Ein gelungener Auftakt für die Nölle-Personality-Show. Aber Nölle hat noch viele Seiten, die es geschickt auszuplaudern gilt. Nölle, der Erfolgstyp: „Wie haben Sie es in nur zehn Jahren geschafft vom einfachen Sparkassenangestellten zum Vorstandsmitlied?“ Nun, ja – zur Sparkasse habe er ja nicht immer gewollt... Der Saal lauscht gespannt: ein krummer Lebensweg? „Ursprünglich wollte ich ja Kapitän werden“ – Nölle, der waschechte Hanseat. Daß er gebürtiger Dortmunder ist – alles vergeben und vergessen. Nölle spürt die Sympathie im Publikum, reitet noch ein Weilchen auf der Hanseaten-Welle weiter: Wie er auf der „Deutschland“ harte Lehrjahre verbrachte; wie er „bei schlechtem Wetter rausmußte, die Persenning mit dem Keil festklopfen“. Gischt spritzt durch den kleinen Saal; nun sind alle an Bord bei Käpt'n Nölle. Moderator Stoll vollendet die Vorlage: Der Kapitänswunsch – „war das Sehnsucht nach der Ferne oder schon Anspruch auf Führung?“

Nein, Stoll begreift sich „nicht als Wahlkämpfer für die CDU“, sondern als Moderator. Nur kurz habe er sich mit dem Kandidaten vorher abgesprochen. Wozu auch – die beiden bilden ein perfektes Paar: der kleine, salopp gedreßte Moderator, ganz Volkes Stimme, und der baumlange Kandidat, im dunkelblauen Zweireiher ein Inbegriff an Solidität.

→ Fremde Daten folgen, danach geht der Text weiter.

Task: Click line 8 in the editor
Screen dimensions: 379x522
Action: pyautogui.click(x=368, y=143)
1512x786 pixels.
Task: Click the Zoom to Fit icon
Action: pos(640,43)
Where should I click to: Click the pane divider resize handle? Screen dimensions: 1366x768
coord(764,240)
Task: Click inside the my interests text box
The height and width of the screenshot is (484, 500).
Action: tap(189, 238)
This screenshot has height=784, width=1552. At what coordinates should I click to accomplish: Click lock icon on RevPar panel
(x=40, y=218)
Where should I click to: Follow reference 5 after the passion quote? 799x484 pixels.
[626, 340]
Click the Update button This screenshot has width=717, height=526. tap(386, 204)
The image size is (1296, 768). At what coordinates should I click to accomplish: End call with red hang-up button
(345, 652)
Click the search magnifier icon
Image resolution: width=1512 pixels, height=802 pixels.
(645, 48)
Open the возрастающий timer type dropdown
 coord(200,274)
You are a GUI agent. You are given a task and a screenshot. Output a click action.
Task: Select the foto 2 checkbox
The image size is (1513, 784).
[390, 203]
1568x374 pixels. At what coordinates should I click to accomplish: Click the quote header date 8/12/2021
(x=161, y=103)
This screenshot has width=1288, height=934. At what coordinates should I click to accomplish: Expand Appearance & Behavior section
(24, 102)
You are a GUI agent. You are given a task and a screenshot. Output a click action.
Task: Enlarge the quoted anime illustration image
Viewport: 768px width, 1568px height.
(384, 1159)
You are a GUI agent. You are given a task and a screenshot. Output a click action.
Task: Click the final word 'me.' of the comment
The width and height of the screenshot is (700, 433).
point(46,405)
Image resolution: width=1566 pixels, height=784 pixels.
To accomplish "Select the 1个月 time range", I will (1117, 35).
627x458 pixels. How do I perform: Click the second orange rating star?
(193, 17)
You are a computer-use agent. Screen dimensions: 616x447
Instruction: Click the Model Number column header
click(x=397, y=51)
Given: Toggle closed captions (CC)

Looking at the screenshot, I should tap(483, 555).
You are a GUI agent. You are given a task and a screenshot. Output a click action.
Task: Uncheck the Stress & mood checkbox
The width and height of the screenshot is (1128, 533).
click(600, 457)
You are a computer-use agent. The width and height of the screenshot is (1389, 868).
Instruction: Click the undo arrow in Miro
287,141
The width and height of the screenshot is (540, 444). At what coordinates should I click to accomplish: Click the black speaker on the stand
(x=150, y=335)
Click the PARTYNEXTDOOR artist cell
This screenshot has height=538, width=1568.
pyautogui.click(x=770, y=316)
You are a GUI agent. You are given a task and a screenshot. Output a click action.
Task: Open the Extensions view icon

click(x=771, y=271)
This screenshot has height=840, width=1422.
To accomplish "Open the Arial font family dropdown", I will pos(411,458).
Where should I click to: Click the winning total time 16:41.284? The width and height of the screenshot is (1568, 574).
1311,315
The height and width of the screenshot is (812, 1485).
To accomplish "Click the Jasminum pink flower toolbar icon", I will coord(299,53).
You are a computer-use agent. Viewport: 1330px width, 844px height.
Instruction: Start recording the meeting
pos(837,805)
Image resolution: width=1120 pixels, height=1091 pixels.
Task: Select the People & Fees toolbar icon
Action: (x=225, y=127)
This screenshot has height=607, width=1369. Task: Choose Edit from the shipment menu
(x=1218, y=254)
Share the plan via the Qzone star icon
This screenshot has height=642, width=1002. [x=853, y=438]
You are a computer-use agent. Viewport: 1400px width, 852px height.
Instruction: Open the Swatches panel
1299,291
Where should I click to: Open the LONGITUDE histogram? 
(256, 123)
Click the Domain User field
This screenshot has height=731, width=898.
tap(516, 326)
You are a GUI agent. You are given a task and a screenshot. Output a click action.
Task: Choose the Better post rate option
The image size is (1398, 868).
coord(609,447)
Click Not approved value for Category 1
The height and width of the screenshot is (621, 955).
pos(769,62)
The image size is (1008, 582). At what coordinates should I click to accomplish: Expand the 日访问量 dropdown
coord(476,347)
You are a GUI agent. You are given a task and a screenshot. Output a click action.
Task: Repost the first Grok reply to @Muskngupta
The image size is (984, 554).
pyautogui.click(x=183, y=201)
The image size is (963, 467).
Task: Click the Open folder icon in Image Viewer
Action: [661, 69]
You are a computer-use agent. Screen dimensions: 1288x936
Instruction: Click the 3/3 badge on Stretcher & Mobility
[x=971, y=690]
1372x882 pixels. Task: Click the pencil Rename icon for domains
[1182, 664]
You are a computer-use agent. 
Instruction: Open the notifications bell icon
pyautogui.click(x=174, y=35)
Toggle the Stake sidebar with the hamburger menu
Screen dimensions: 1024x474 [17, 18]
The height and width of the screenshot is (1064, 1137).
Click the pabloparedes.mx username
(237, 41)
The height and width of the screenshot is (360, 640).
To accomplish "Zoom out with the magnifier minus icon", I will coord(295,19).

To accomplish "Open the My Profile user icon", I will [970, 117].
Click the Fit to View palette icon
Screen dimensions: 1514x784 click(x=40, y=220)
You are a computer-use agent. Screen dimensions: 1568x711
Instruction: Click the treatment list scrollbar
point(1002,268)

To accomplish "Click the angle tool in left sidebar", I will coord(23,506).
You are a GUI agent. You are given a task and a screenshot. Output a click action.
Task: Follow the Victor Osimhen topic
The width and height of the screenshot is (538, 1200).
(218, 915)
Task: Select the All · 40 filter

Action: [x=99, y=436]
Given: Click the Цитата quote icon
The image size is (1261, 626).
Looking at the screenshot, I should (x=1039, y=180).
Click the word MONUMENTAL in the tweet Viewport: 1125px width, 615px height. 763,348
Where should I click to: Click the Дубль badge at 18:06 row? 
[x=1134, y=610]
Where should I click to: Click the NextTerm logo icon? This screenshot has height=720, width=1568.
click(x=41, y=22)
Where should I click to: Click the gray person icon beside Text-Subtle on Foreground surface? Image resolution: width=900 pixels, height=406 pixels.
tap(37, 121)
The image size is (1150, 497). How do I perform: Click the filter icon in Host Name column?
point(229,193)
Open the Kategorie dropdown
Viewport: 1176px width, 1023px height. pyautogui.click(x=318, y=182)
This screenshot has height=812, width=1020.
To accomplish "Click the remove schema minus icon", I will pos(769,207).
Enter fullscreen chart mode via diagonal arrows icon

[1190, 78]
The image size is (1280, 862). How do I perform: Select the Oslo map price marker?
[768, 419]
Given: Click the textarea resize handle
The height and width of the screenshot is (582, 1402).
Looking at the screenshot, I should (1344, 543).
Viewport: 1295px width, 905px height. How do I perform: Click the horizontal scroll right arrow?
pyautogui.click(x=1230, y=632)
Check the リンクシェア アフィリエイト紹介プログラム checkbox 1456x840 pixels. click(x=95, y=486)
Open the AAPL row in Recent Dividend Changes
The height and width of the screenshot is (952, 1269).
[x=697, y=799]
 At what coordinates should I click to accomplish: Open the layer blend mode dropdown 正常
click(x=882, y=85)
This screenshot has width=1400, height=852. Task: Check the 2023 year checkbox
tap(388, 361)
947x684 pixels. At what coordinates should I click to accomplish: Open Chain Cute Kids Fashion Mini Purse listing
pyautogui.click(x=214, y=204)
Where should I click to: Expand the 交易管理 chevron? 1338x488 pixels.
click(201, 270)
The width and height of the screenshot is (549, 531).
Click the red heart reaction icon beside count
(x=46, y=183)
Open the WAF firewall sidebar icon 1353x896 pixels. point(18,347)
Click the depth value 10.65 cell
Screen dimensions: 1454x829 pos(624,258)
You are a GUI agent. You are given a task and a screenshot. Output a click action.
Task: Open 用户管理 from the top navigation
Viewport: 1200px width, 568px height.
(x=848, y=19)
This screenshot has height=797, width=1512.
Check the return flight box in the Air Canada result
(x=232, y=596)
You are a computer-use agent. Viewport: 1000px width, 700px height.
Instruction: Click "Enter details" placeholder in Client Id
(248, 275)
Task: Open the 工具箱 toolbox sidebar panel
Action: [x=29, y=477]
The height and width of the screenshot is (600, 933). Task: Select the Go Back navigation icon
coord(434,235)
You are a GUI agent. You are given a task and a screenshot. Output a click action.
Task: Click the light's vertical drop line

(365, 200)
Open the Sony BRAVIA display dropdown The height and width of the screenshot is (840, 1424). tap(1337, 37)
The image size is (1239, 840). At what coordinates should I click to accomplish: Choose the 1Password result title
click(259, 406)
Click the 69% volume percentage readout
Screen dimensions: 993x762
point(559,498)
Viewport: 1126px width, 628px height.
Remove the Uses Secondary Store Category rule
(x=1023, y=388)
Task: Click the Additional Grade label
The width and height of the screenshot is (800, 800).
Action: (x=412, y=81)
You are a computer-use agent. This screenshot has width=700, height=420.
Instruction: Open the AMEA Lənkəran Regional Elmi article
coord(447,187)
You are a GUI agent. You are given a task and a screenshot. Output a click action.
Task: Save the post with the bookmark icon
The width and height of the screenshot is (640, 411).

So funktioniert das Frage-Antwort-Spiel perfekt; Stichwort fällt auf kluges Stichwort. PDS und DVU nennt Stoll in einem Atemzug – „wie schätzen Sie die ein?“ Und den Ampelbruch – hatte Nölle das nicht genau vorhergesagt? – Genau. Schließlich die Kardinalfrage: „Mit Ihnen als Bürgermeister – wird es da Bremen noch geben? Sind Sie für den Erhalt der Eigenständigkeit?“ Keine Frage. Nölle, der Traditionsbewußte, zitiert Duckwitz: „Andere Länder müssen sagen: Es ist ein Glück, daß es Bremen gibt!“

Dann die Publikumsrunde. Fragen an den Kandidaten. Wohin mit dem Müll? Muß Walle um sein Polizeirevier bangen? Und wie will er Bremen aus den Miesen bringen? Besser kann es gar nicht kommen. Nölle spult die allgemeinen Parteiprogrammpunkte ab. Sicher umschifft der Käpt'n alle Klippen. Nur einmal kommt er leicht ins Schlingern. Da steht ein alter Mann auf und erzählt von Kaisens Zeiten, und wie schlecht es ihm seither gehe, und wie ihn die Welt so ungerecht behandelt. Da hilft kein flotter Spruch heraus, keine Floskel, kein Stichwort. Mit kühler Miene hört sich das Talkshow-Team alles geduldig an, Interesse im Blick: „Danke für Ihren Beitrag.“

Die Show kommt zum Schluß; der Moderator hebt die Stimme und weckt die Eingelullten. Großer Schlußapplaus. Nur Nölle wirkt kein bißchen müde. Morgen früh muß er wieder in seine Sparkasse, „das Kreditgeschäft geht ja weiter, da braucht man meine Unterschrift.“ Mit „viel Vitaminen“ hält er sich fit für die nächsten Shows: 14 Auftritte sind geplant, am nächsten Abend ist der Zukunftsminister Gaststar bei der Bremer CDU. Noch ein kurzes, persönliches Gespräch mit ein paar ausharrenden Gästen – dann räumt das Nölle-Team die Haribos und Wahlplakate weg, trägt das Tischchen aus dem Saal und verschwindet leise mit dem Bus – bis zur nächsten Show.